Try it ▸
Nothing outside the range below should be printed. Output exactly the lines from the line with "Viewport: 1017px width, 726px height." to the line with "This screenshot has height=701, width=1568.", both included.

Records to use ▸
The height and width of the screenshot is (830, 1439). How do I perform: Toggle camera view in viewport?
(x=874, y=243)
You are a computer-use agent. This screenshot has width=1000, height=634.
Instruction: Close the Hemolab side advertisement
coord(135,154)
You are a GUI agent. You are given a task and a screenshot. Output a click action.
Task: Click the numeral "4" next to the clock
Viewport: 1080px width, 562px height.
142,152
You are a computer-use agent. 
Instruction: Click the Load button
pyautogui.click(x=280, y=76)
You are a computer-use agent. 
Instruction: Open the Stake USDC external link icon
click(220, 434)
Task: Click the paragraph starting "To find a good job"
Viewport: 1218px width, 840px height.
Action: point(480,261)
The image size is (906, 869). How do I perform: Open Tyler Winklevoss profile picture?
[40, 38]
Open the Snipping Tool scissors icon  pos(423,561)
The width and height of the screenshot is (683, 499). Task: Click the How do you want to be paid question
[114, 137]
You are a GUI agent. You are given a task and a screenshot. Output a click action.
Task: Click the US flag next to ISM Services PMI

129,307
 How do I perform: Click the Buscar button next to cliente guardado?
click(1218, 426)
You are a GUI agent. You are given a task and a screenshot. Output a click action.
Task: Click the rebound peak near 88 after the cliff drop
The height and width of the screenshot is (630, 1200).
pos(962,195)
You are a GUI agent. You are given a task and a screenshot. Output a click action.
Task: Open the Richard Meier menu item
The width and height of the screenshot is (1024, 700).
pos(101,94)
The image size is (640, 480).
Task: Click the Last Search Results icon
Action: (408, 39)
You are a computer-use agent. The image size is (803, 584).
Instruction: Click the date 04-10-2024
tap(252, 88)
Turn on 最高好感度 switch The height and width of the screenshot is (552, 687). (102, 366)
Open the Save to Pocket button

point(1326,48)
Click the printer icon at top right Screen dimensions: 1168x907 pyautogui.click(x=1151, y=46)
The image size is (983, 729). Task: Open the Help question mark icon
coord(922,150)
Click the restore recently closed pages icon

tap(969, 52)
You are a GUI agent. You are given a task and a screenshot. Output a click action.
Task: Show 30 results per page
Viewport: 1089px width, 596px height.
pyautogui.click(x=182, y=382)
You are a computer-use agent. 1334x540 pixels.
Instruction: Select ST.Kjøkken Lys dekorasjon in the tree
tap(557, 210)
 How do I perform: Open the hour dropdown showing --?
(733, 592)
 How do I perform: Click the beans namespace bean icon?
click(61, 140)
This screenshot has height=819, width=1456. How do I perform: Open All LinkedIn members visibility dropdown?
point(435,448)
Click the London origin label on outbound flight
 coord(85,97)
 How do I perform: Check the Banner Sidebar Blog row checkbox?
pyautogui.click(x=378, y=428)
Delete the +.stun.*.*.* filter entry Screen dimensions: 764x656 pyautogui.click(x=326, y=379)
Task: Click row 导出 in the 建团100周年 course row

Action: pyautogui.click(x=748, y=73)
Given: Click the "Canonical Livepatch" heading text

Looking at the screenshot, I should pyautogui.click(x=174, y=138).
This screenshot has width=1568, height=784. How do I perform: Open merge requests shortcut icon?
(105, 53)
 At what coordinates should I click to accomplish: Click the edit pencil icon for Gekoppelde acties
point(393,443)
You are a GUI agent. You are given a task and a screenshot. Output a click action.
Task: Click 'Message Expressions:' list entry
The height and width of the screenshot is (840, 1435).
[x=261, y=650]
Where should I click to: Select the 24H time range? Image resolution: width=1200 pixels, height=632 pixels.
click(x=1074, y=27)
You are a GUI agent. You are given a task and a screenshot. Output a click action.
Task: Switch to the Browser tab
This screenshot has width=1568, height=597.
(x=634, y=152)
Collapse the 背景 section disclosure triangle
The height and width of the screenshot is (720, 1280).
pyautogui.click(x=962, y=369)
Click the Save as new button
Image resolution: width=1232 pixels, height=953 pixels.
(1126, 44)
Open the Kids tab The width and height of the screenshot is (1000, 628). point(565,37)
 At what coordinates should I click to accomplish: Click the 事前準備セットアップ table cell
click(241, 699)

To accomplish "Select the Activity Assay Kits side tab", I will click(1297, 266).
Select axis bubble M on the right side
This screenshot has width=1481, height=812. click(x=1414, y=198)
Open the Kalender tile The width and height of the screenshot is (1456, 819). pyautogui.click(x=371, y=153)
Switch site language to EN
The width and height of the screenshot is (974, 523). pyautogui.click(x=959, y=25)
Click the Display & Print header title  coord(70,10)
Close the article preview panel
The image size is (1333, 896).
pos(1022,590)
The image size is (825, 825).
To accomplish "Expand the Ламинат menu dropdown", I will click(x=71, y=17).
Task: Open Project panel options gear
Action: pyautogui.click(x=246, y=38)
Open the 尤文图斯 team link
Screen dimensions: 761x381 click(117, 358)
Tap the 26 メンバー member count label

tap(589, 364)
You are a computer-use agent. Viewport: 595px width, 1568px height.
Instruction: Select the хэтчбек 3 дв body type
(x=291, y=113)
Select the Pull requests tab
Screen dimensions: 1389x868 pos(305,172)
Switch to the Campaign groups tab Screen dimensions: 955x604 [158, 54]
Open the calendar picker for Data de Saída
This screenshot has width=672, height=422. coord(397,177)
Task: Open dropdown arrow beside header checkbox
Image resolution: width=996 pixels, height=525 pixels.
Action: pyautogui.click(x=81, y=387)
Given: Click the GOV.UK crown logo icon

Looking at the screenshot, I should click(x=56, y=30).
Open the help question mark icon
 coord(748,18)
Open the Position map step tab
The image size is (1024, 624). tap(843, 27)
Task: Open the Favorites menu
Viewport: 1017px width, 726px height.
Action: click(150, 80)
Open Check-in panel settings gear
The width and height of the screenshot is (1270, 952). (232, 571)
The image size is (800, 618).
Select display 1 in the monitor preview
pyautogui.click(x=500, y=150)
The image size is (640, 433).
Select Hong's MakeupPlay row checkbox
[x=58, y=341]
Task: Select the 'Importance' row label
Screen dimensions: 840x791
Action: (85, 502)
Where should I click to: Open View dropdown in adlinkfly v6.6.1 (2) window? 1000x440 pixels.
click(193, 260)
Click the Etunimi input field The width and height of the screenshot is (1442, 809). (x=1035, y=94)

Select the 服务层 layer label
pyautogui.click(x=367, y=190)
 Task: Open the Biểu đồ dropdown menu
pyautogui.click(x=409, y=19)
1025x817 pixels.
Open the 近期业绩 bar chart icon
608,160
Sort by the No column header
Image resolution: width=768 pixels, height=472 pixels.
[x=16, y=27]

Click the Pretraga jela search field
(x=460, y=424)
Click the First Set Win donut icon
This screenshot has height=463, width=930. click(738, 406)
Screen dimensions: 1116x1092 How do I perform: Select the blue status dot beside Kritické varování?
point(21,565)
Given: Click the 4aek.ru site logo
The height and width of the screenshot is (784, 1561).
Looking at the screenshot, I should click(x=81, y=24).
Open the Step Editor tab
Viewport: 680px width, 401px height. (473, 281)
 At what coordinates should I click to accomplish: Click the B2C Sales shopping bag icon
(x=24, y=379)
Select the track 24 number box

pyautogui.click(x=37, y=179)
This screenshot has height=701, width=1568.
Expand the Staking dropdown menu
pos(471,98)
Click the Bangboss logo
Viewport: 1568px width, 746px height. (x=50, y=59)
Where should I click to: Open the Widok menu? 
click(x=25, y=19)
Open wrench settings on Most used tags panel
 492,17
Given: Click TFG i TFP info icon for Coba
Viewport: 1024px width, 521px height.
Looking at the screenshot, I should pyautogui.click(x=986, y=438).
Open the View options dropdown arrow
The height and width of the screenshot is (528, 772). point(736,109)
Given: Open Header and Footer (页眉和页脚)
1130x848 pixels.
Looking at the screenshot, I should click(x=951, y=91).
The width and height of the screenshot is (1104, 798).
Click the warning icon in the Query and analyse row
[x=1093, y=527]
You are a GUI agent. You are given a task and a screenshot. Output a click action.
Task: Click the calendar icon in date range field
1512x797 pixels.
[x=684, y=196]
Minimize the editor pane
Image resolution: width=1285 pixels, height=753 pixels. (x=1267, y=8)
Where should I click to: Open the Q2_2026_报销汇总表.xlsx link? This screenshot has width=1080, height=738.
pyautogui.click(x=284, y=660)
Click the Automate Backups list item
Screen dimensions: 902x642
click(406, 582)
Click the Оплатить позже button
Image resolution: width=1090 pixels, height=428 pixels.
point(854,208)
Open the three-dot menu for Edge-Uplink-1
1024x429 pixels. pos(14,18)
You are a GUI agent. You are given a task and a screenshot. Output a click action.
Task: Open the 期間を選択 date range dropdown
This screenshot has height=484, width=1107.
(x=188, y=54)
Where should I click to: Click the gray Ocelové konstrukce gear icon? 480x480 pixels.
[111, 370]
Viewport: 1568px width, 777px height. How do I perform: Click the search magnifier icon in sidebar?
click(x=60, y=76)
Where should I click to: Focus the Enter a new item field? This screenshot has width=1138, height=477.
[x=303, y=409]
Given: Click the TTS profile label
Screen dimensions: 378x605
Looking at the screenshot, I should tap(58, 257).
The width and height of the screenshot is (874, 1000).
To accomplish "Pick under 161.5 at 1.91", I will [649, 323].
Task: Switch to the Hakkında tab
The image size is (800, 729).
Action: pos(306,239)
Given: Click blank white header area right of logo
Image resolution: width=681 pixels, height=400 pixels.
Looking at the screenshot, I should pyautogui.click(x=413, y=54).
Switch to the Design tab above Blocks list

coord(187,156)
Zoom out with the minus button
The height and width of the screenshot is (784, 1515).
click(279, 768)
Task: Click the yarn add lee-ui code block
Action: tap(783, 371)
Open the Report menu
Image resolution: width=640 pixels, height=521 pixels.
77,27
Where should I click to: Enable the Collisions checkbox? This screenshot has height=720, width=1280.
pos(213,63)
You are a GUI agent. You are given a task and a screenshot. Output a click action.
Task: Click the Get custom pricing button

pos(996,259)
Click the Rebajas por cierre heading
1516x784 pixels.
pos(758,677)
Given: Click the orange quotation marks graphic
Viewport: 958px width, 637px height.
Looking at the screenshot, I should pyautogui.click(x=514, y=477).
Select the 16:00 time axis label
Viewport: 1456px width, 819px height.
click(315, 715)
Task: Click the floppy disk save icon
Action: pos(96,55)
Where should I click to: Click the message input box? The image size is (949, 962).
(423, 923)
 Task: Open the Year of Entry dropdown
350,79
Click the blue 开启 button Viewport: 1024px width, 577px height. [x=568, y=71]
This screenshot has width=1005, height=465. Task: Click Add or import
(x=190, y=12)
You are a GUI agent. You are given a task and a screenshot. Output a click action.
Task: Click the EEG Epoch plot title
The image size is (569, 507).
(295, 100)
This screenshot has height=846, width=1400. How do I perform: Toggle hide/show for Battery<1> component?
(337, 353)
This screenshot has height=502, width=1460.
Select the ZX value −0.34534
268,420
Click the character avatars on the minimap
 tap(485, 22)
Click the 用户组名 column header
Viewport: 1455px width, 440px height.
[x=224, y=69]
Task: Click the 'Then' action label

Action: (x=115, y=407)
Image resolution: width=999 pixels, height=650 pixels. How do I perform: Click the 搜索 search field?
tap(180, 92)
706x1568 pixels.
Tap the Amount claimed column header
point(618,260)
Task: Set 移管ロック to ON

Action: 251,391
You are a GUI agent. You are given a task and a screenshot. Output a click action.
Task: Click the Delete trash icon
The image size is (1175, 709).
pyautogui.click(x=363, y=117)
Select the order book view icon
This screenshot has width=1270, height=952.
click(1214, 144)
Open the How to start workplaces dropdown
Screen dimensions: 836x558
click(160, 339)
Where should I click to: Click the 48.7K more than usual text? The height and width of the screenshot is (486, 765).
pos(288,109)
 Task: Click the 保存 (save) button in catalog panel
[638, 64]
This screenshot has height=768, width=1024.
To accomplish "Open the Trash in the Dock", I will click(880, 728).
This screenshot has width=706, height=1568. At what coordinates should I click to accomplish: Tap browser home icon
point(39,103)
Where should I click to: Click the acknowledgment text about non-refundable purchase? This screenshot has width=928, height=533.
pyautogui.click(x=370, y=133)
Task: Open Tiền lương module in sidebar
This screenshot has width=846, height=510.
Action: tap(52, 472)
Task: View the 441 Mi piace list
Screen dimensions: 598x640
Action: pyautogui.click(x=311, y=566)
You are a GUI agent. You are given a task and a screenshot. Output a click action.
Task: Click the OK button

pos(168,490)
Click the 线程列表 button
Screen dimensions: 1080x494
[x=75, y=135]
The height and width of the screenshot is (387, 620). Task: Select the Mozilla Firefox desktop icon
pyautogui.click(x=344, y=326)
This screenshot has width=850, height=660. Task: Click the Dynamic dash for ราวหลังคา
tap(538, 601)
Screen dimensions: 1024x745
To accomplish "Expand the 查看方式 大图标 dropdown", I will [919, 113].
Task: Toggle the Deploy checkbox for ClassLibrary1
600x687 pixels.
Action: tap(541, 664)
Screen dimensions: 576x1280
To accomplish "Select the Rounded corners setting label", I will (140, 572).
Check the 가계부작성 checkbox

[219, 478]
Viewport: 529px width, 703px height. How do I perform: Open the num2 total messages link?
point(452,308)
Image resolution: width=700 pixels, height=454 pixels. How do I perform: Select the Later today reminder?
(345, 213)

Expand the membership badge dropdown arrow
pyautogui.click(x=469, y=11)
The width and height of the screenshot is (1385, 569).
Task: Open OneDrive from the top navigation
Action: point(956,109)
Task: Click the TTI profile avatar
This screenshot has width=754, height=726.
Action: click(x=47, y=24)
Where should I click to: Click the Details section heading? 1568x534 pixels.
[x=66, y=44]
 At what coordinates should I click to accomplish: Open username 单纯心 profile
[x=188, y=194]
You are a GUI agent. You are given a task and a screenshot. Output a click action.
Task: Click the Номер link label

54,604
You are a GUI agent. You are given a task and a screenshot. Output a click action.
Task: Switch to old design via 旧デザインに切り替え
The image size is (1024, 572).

Completed task ▸
Viewport: 1017px width, 726px height.
Action: click(150, 80)
Open Check-in panel settings gear
The width and height of the screenshot is (1270, 952). (232, 571)
The image size is (800, 618).
Select display 1 in the monitor preview
pyautogui.click(x=500, y=150)
The image size is (640, 433).
Select Hong's MakeupPlay row checkbox
[x=58, y=341]
Task: Select the 'Importance' row label
Screen dimensions: 840x791
Action: (85, 502)
Where should I click to: Open View dropdown in adlinkfly v6.6.1 (2) window? 1000x440 pixels.
click(193, 260)
Click the Etunimi input field The width and height of the screenshot is (1442, 809). (x=1035, y=94)

Select the 服务层 layer label
pyautogui.click(x=367, y=190)
 Task: Open the Biểu đồ dropdown menu
pyautogui.click(x=409, y=19)
1025x817 pixels.
Open the 近期业绩 bar chart icon
608,160
Sort by the No column header
Image resolution: width=768 pixels, height=472 pixels.
[x=16, y=27]

Click the Pretraga jela search field
(x=460, y=424)
Click the First Set Win donut icon
This screenshot has height=463, width=930. click(738, 406)
Screen dimensions: 1116x1092 How do I perform: Select the blue status dot beside Kritické varování?
point(21,565)
Given: Click the 4aek.ru site logo
The height and width of the screenshot is (784, 1561).
Looking at the screenshot, I should click(x=81, y=24).
Open the Step Editor tab
Viewport: 680px width, 401px height. (473, 281)
 At what coordinates should I click to accomplish: Click the B2C Sales shopping bag icon
(x=24, y=379)
Select the track 24 number box

pyautogui.click(x=37, y=179)
This screenshot has height=701, width=1568.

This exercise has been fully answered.